Tanaman hasil rekayasa genetika atau tanaman transgenik di Indonesia masih terhambat regulasi pemerintah. Hal ini bertolak belakang dengan China yang telah mengeluarkan sertifikat keamanan hayati untuk tanaman padi tahan hama dan jagung biotek phytase November 2009 lalu.
“Ini bisa menjadi ancaman besar bagi pertanian Indonesia, apalagi dengan adanya perdagangan bebas antara Indonesia dan China” ujar Bambang Purwantara, direktur SEAMEO BIOTROP dan IndoBIC pada pembukaan “Seminar Global Overview of Biotechnology/GM Crops 2009: Current Status, Impact, and Future Prospect” di Jakarta 2 Maret 2010 lalu.

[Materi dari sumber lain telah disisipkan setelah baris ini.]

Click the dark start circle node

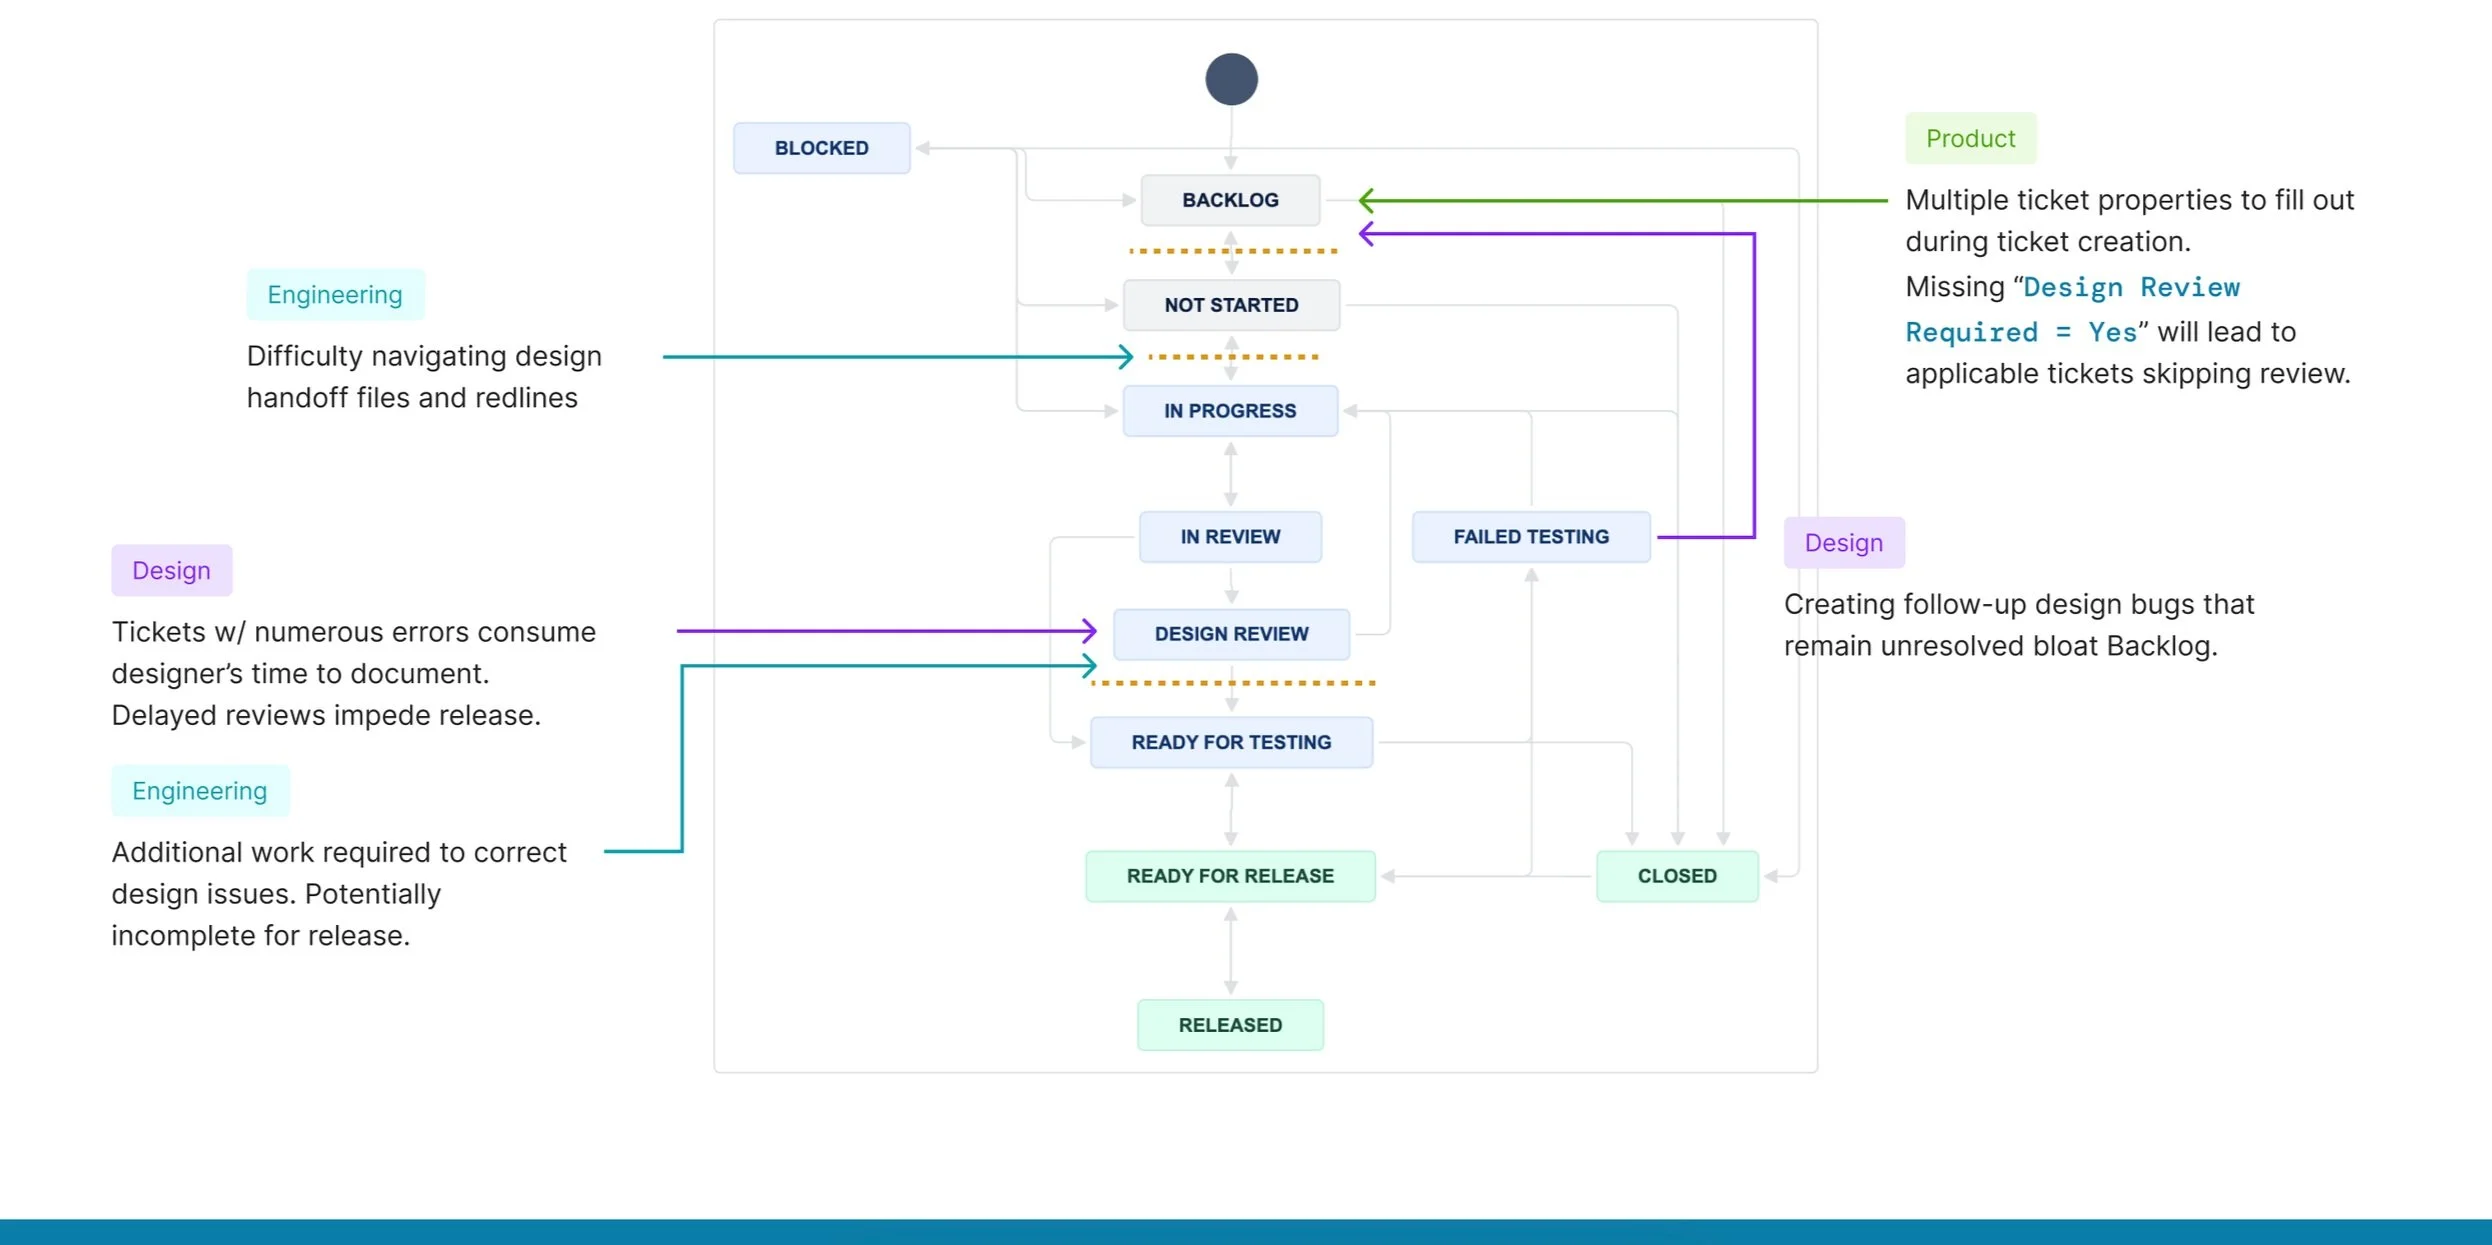(x=1231, y=79)

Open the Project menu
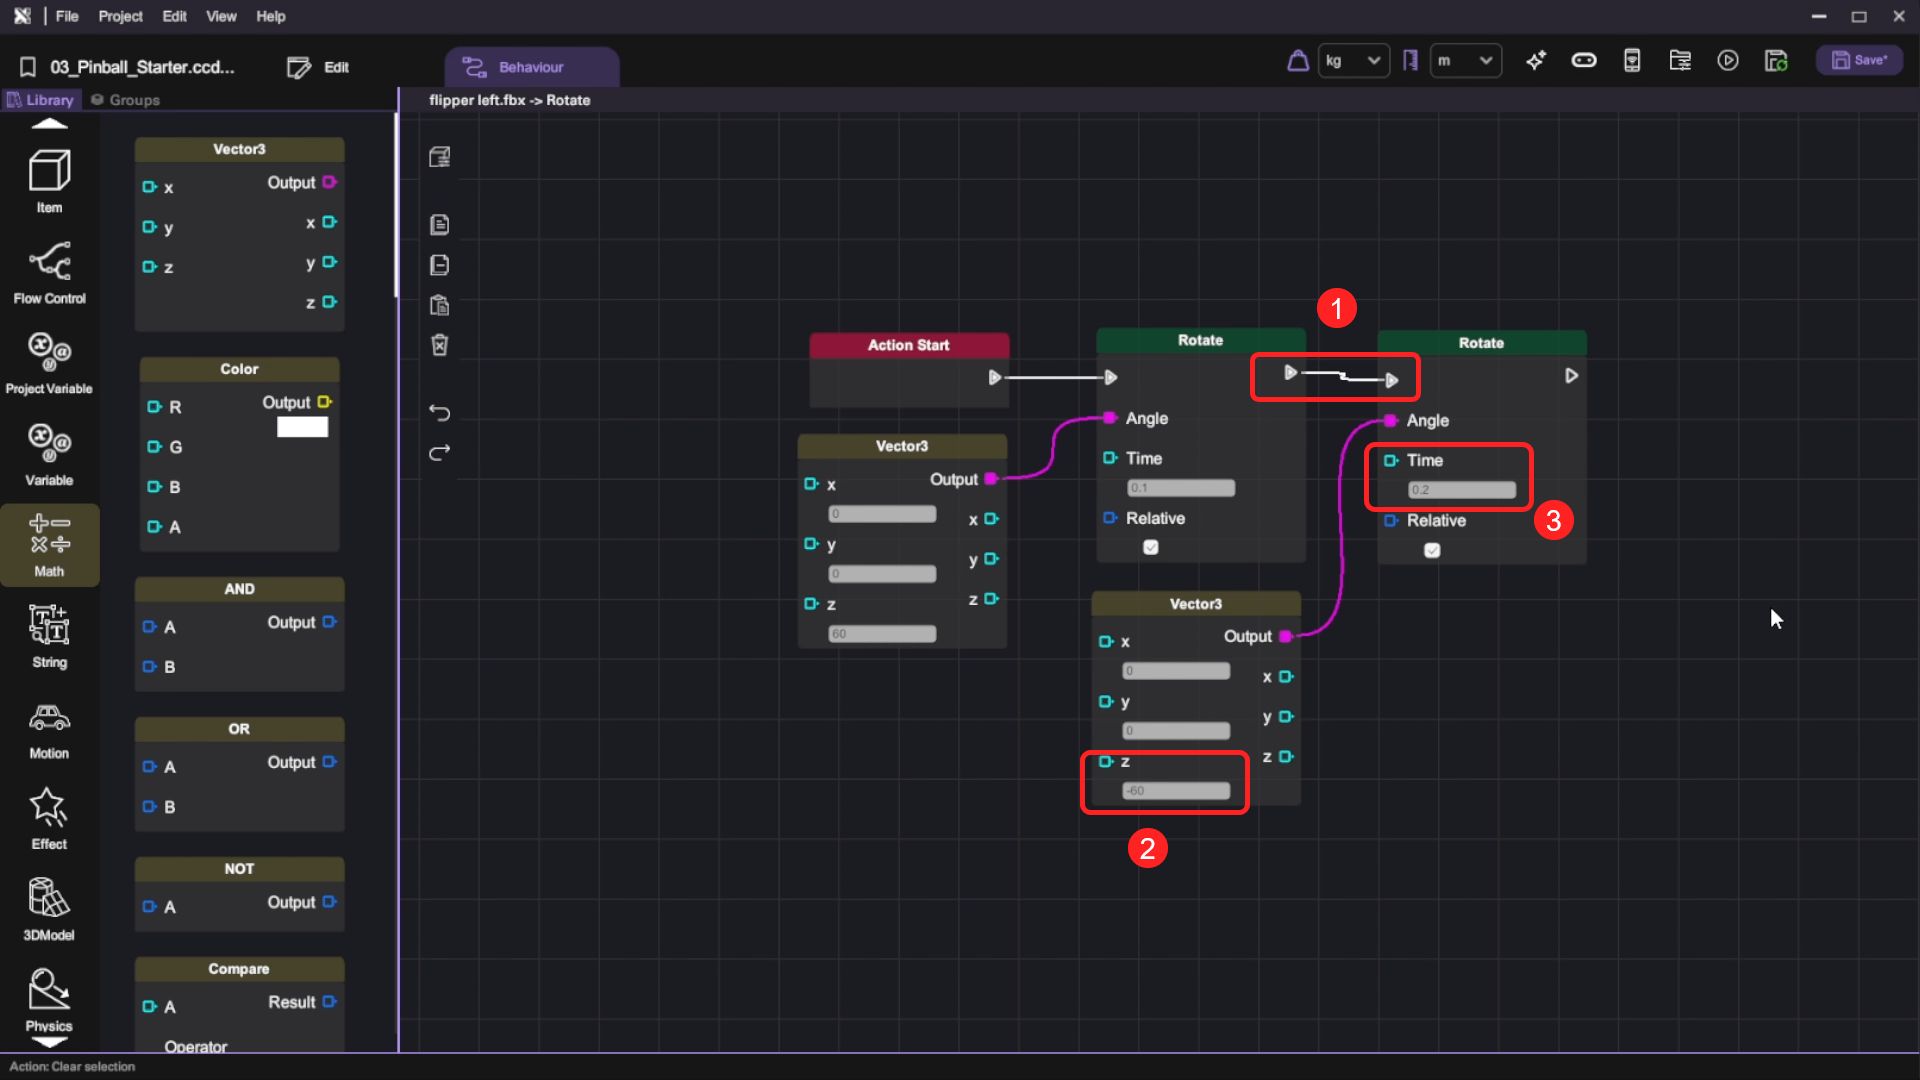pos(120,16)
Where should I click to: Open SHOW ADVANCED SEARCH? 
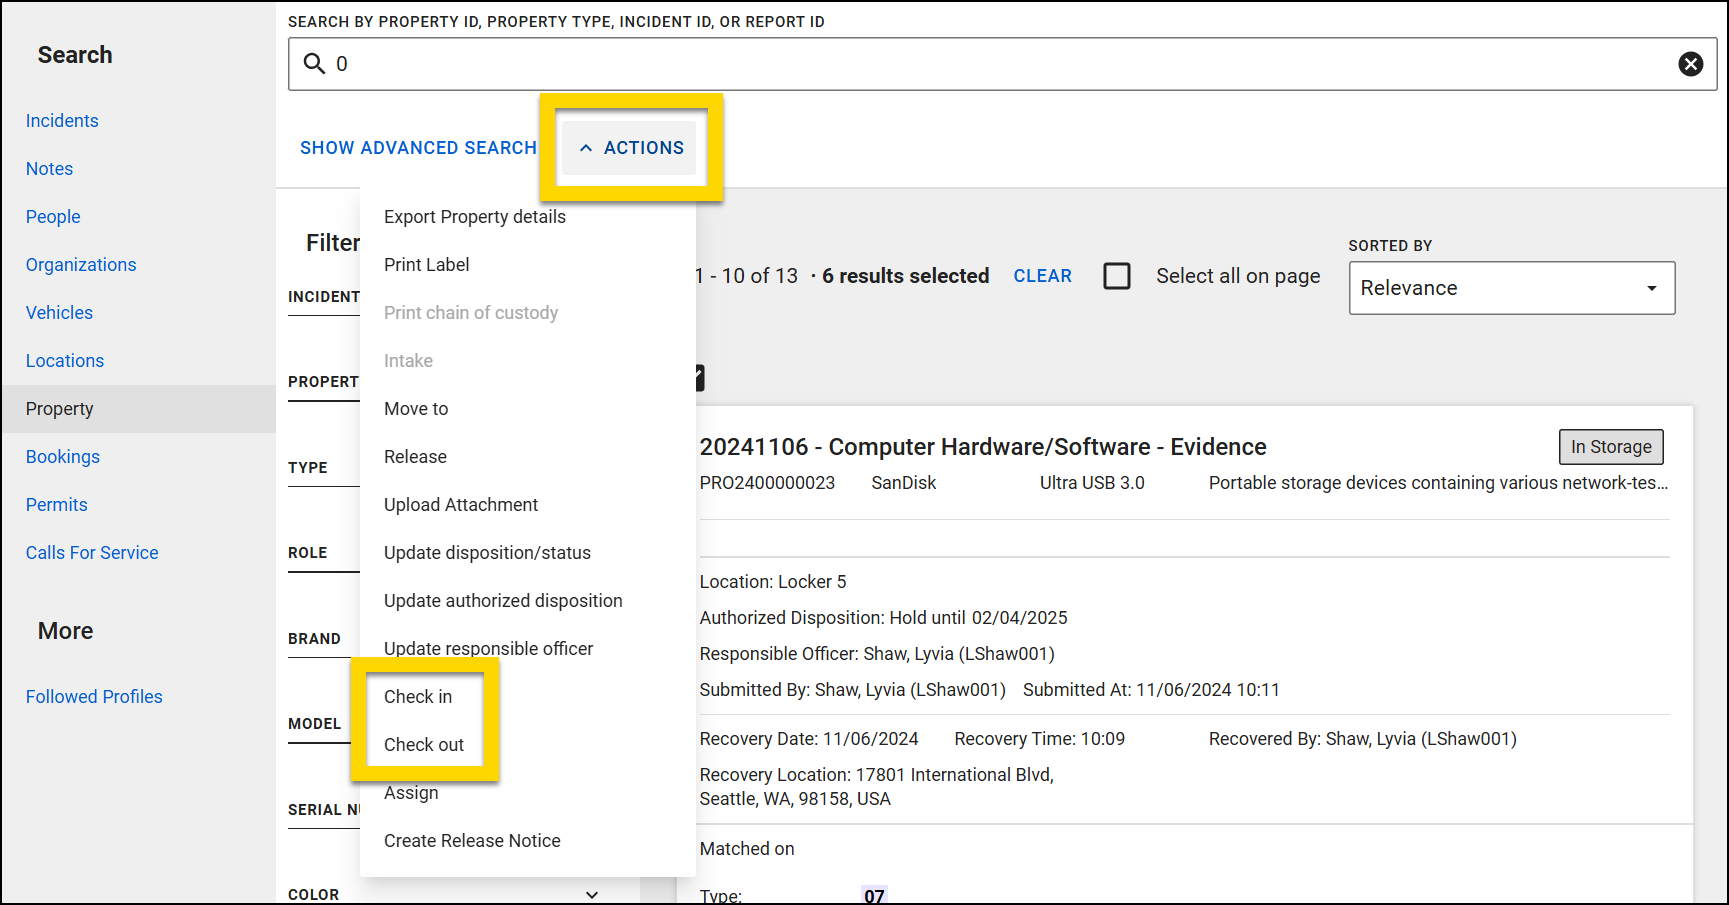(418, 147)
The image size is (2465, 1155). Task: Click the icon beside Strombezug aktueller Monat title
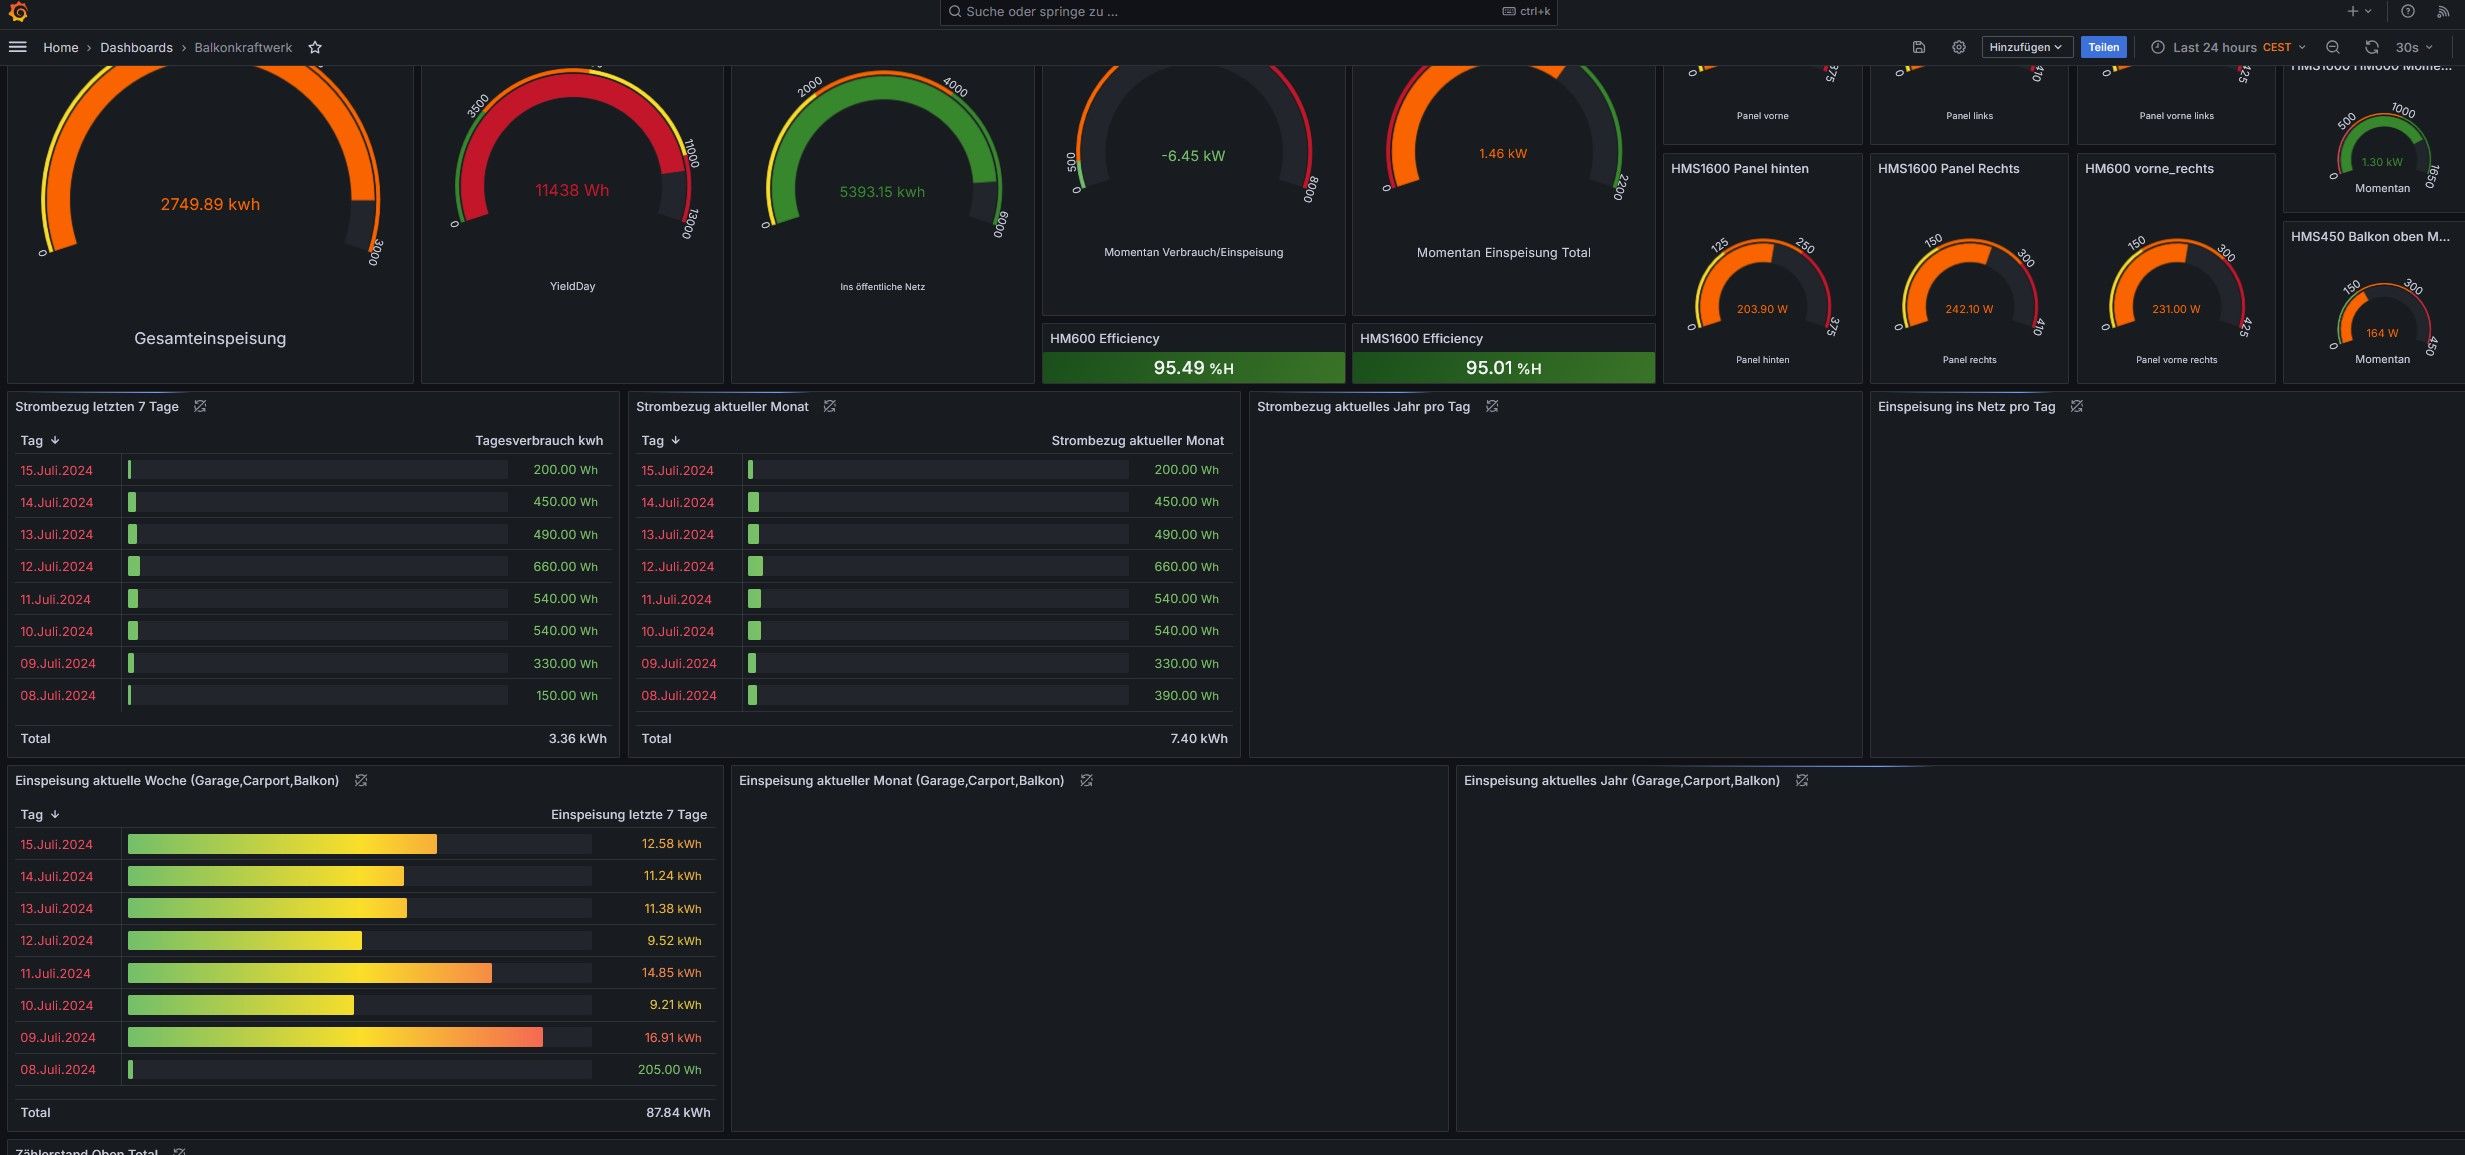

Peraturan Pemerintah No. 21/2005 mengamanatkan pembentukan Komisi Keamanan Hayati dan Keamanan Pangan perlu segera direalisasikan. Namun terhambat dengan banyaknya pro kontra dari berbagai pihak. “Yang penting adalah setiap kementerian yang terkait harus menjalankan tugas masing-masing dengan baik, didukung dengan ketegasan dari pemerintah dalam hal ini presiden” ujar Dr. Randy Hautea, Global Coordinator of ISAAA berbagi pengalaman regulasi di Filipina.
Sementara itu, dukungan yang besar datang dari Dr. Clive James, Founder & Chairman of ISAAA, “Tanaman transgenik memang beresiko, namun akan lebih beresiko lagi jika Indonesia tidak menggunakannya. Dibutuhkan pelatihan bagi Sumber Daya Manusia yang ada.”